Task details. Print the listing below in its entirety, character for character.

Data.
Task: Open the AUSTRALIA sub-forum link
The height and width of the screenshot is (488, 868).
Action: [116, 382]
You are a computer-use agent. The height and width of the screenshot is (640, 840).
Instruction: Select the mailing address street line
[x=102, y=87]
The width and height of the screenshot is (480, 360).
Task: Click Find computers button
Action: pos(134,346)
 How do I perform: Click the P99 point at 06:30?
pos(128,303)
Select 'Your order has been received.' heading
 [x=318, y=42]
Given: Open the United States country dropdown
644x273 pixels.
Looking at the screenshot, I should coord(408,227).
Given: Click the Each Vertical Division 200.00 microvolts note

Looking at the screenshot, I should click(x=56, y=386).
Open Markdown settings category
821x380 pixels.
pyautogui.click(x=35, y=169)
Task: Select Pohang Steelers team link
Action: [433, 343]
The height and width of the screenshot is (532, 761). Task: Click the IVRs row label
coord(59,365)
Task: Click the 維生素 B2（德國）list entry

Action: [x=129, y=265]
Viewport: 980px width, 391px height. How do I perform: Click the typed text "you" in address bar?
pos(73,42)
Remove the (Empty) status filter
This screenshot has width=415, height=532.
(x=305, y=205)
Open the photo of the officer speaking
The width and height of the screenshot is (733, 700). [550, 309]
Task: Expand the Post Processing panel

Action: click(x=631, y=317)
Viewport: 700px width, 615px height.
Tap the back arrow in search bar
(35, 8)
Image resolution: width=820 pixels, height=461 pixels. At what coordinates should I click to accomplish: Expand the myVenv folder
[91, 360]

Problem solution.
Task: Open the AUSTRALIA sub-forum link
The height and width of the screenshot is (488, 868).
Action: [116, 382]
You are a computer-use agent. The height and width of the screenshot is (640, 840).
Instruction: Select the mailing address street line
[x=102, y=87]
The width and height of the screenshot is (480, 360).
Task: Click Find computers button
Action: pos(134,346)
 How do I perform: Click the P99 point at 06:30?
pos(128,303)
Select 'Your order has been received.' heading
 [x=318, y=42]
Given: Open the United States country dropdown
644x273 pixels.
Looking at the screenshot, I should coord(408,227).
Given: Click the Each Vertical Division 200.00 microvolts note

Looking at the screenshot, I should click(x=56, y=386).
Open Markdown settings category
821x380 pixels.
pyautogui.click(x=35, y=169)
Task: Select Pohang Steelers team link
Action: [433, 343]
The height and width of the screenshot is (532, 761). Task: Click the IVRs row label
coord(59,365)
Task: Click the 維生素 B2（德國）list entry

Action: [x=129, y=265]
Viewport: 980px width, 391px height. How do I perform: Click the typed text "you" in address bar?
pos(73,42)
Remove the (Empty) status filter
This screenshot has width=415, height=532.
(x=305, y=205)
Open the photo of the officer speaking
The width and height of the screenshot is (733, 700). [550, 309]
Task: Expand the Post Processing panel

Action: click(x=631, y=317)
Viewport: 700px width, 615px height.
Tap the back arrow in search bar
(35, 8)
Image resolution: width=820 pixels, height=461 pixels. At what coordinates should I click to accomplish: Expand the myVenv folder
[91, 360]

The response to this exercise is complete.